→ REQUIREMENT: Please filter the data down to the lines that include the word "agent" and copy them.

[Stored entries]
_ _ _ _
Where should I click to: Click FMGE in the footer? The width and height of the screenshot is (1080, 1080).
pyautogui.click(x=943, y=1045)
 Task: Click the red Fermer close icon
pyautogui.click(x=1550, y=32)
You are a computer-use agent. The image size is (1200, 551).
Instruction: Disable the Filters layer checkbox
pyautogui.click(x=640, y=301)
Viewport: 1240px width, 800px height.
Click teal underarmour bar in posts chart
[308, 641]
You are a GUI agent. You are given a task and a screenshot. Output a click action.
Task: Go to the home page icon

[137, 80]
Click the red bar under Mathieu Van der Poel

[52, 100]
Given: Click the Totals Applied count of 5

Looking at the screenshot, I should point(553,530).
_ _ _ _
→ SOLUTION FOR THIS PROBLEM:
You are a computer-use agent. The image size is (1200, 551).
You are a GUI agent. You are given a task and a screenshot. Output a click action.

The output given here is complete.